Now it's 126 in the morning, i really should be in bed right now. However, i feel like i dont have much time to reflect on my life recently. Therefore, i should take sometimes and think about what i ve done in my life since i ve came back from Rwanda.

School started almost 2 months ago. How do you like it? Honestly, i dont like it at all. Actually, i ve found myself hating it. For what reason? Plenty of them. I dont even know where to start. I think i hate school is simply because it's kinda slowing me down for what i wanna do, like college apps. And stuff teach at school are just not so useful, i mean i find it interesting but not so the way i expected from a while ago. Classmates are complicated, ive always heard gossip everywhere i go. I mean i m not saying i m perfect and i think gossip will never be gone. But i mean come on! I have ups and downs already, i dont wanna hear people taking about other group of people bad things. It just kinda annoys me.

I also feel like im in a situation that im so stressful, i really wanna take sometime of to spend some quality time with my family and friends. This is actually the first i ve ever said something like this.

I feel so bad about cant be at church as much as used to be, and my relationship with god isnt as close as used to be. However, i know that i cant blame anyone about that, sometimes you just have to make time for god.
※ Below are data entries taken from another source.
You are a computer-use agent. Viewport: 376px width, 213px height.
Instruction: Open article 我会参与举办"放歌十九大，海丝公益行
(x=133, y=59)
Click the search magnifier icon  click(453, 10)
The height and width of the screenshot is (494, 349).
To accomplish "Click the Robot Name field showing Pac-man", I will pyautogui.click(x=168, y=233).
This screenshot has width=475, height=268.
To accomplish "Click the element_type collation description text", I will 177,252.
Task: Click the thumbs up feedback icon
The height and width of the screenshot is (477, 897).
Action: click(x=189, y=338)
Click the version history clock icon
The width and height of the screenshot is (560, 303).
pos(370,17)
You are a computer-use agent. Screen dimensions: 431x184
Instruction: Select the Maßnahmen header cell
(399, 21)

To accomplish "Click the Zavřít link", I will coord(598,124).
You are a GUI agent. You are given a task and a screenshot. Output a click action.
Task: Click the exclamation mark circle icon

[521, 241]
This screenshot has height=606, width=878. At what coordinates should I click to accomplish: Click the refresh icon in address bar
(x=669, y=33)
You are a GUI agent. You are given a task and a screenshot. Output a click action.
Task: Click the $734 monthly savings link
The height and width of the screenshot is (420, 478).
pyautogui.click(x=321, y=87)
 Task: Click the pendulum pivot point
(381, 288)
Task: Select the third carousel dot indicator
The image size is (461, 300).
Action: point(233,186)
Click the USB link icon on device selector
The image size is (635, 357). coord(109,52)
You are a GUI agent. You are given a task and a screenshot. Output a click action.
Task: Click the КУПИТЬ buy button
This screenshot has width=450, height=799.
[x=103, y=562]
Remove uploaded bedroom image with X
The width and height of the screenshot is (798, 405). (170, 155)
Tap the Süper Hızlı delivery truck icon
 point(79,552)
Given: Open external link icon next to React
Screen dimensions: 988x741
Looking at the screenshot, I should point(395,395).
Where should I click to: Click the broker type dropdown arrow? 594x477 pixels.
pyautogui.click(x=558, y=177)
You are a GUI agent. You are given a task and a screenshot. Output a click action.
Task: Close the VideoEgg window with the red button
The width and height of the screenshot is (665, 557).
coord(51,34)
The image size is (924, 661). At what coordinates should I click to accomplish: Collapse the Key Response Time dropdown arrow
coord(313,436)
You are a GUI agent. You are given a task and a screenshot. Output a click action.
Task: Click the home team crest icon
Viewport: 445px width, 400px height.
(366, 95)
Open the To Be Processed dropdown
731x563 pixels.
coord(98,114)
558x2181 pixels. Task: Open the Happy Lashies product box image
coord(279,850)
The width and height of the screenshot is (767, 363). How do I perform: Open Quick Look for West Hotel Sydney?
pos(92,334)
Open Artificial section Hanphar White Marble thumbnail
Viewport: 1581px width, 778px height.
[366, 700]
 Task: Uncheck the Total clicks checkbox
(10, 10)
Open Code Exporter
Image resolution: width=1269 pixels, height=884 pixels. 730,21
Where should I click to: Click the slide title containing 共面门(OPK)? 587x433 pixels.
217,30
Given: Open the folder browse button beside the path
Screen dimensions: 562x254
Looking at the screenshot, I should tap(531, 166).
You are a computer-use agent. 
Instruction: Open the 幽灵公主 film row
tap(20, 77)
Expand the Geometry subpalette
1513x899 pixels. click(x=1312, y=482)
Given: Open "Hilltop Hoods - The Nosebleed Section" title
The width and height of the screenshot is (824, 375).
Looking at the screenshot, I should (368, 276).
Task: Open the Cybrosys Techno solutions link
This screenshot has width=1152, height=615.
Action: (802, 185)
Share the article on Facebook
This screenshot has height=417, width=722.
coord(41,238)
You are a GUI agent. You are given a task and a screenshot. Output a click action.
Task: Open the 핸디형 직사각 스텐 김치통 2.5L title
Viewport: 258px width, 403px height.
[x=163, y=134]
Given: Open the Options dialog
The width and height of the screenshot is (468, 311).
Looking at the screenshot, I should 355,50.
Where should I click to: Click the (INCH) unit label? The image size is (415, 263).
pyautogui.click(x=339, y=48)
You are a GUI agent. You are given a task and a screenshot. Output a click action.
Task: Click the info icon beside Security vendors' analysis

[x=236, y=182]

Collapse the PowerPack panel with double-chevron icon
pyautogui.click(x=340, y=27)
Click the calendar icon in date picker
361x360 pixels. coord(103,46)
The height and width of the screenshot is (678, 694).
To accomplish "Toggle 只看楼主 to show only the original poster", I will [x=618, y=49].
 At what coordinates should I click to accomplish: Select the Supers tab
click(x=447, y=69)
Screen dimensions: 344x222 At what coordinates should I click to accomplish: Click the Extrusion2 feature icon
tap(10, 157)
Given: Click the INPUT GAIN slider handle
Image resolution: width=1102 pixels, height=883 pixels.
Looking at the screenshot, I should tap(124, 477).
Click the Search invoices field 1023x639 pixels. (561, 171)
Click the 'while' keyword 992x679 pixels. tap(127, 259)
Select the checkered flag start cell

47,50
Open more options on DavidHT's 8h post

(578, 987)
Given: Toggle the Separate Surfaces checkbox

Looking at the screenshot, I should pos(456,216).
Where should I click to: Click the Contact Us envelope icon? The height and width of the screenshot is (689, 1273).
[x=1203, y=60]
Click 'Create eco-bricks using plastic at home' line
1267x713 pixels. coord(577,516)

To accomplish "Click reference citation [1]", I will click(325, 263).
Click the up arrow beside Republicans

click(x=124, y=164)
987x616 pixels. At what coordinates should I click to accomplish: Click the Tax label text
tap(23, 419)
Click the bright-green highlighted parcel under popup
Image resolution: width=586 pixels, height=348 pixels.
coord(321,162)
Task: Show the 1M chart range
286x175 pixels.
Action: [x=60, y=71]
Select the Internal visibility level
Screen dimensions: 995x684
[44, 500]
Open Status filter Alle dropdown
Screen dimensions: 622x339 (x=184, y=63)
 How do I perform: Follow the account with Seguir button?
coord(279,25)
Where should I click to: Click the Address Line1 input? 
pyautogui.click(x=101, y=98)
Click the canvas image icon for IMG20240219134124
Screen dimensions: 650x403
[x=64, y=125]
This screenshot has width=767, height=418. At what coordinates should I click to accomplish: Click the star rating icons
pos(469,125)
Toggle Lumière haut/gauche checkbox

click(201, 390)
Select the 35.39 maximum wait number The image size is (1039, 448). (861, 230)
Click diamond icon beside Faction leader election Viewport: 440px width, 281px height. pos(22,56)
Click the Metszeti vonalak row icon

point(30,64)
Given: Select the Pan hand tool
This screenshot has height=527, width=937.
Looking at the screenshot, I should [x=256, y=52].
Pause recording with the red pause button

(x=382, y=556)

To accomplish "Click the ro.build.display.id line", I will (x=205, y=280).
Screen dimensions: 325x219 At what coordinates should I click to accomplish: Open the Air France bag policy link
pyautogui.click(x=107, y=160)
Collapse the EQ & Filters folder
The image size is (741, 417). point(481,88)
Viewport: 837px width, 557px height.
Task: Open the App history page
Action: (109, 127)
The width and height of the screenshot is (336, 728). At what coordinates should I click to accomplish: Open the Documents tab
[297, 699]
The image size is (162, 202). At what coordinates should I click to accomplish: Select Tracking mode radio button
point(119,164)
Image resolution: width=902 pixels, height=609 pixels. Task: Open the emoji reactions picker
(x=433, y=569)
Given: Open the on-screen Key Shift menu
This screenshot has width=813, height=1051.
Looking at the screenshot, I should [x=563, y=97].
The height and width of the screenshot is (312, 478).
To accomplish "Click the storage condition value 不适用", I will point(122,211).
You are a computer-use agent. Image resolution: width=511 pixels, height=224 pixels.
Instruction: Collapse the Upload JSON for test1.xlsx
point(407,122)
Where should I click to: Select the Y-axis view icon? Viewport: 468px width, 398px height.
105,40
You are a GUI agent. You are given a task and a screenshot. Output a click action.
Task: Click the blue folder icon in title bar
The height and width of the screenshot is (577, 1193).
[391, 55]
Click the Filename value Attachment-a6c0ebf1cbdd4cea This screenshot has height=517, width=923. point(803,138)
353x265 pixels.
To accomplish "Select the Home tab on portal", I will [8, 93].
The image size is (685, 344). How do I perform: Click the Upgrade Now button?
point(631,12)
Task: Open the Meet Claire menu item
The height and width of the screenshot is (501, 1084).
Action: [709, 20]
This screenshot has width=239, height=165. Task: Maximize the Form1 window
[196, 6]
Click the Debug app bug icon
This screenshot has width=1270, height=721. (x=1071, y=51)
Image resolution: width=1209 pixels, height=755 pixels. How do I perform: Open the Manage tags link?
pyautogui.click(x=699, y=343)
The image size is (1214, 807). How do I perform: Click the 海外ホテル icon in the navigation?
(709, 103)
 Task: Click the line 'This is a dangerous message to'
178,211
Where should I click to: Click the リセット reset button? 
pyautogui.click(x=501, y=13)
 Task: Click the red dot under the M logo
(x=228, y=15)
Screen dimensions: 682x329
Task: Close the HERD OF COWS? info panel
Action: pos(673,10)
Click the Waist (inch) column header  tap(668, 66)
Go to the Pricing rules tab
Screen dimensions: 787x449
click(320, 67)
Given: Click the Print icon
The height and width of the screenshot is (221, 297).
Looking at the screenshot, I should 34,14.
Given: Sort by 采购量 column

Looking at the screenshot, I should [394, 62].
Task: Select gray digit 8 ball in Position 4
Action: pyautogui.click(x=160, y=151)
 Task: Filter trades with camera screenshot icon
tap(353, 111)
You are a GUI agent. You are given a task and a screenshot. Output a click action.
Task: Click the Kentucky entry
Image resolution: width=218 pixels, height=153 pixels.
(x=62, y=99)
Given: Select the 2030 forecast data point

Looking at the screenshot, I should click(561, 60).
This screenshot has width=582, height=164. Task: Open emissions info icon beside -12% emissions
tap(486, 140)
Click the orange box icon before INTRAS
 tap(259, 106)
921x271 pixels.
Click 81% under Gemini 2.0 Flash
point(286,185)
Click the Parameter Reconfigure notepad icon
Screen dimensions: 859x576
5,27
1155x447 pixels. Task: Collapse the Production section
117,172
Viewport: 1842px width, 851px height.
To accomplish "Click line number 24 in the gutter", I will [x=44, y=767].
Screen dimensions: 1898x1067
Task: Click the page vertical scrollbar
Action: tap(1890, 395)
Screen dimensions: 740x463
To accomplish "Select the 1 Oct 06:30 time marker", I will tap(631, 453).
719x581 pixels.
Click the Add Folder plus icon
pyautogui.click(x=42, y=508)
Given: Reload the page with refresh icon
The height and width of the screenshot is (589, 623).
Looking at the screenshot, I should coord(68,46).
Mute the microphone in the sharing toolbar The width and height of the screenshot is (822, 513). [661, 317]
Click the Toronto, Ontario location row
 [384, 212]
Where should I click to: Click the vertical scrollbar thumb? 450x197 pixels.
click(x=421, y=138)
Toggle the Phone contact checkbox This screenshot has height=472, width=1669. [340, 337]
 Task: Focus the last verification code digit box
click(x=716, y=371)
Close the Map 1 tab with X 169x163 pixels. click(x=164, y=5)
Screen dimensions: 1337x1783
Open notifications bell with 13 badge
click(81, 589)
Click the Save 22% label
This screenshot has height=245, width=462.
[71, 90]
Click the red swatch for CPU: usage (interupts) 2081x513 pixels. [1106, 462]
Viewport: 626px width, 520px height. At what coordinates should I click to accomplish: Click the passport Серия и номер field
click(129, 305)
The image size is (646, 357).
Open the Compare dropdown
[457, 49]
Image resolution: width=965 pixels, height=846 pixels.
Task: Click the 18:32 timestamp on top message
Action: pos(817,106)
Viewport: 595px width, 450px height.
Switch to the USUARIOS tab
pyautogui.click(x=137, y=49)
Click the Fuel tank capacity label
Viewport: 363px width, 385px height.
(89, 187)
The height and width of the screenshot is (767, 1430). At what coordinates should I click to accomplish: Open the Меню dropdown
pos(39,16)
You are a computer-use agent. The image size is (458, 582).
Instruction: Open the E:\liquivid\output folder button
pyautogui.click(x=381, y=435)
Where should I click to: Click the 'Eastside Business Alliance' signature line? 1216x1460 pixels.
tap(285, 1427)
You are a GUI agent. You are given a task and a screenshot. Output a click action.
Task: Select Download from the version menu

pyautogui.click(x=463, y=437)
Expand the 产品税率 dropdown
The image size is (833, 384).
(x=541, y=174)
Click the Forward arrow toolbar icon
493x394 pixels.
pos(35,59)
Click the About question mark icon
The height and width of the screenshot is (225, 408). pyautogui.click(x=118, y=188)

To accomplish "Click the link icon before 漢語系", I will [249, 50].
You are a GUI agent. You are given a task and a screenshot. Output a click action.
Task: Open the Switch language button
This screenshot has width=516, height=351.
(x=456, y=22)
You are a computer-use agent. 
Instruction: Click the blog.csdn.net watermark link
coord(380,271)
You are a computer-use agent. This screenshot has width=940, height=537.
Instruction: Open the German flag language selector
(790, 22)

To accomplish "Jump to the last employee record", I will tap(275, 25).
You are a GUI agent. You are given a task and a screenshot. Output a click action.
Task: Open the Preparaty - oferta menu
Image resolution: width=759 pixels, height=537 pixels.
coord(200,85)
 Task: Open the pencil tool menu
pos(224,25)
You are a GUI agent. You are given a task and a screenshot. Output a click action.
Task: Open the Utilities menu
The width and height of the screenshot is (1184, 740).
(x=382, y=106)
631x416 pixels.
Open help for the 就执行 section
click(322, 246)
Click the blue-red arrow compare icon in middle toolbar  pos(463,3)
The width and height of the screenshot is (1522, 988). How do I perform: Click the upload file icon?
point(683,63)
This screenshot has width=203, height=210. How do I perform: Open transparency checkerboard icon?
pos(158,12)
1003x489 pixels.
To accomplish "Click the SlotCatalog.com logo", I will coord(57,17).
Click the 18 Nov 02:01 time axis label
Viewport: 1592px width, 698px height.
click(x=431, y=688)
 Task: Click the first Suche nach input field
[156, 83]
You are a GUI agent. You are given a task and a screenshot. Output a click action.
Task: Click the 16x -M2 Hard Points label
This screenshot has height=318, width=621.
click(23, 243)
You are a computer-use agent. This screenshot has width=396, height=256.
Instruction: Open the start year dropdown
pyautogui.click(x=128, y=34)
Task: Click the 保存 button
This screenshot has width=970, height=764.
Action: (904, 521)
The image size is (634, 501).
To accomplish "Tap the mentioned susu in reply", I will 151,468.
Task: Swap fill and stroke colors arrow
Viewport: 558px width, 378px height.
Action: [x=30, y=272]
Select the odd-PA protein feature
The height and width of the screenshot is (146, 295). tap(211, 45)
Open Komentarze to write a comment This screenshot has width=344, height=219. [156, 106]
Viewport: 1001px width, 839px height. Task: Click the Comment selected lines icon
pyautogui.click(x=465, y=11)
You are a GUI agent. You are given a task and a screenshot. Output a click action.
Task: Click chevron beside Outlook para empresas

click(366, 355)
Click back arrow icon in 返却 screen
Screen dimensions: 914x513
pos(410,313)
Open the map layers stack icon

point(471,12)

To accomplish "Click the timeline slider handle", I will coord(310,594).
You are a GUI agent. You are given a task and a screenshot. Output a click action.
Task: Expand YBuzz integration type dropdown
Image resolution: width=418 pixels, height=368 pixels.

And i somehow make myself repeating this thought in my mind all the time. ( God puts me to wherever you are now for a very special reason, you gonna be fine.) Sometimes, things go very crazy i just couldnt fine when im not. Therefore, bad temper and such awful behavior involved.

Finally, i ve decided to resign one of my jobs and my last day would be this Thursday. i really hope that God would lead me to a new stage of life that i can just simply get done with the things that i suppose to be finish on time. More importantly, finish my application for Moody.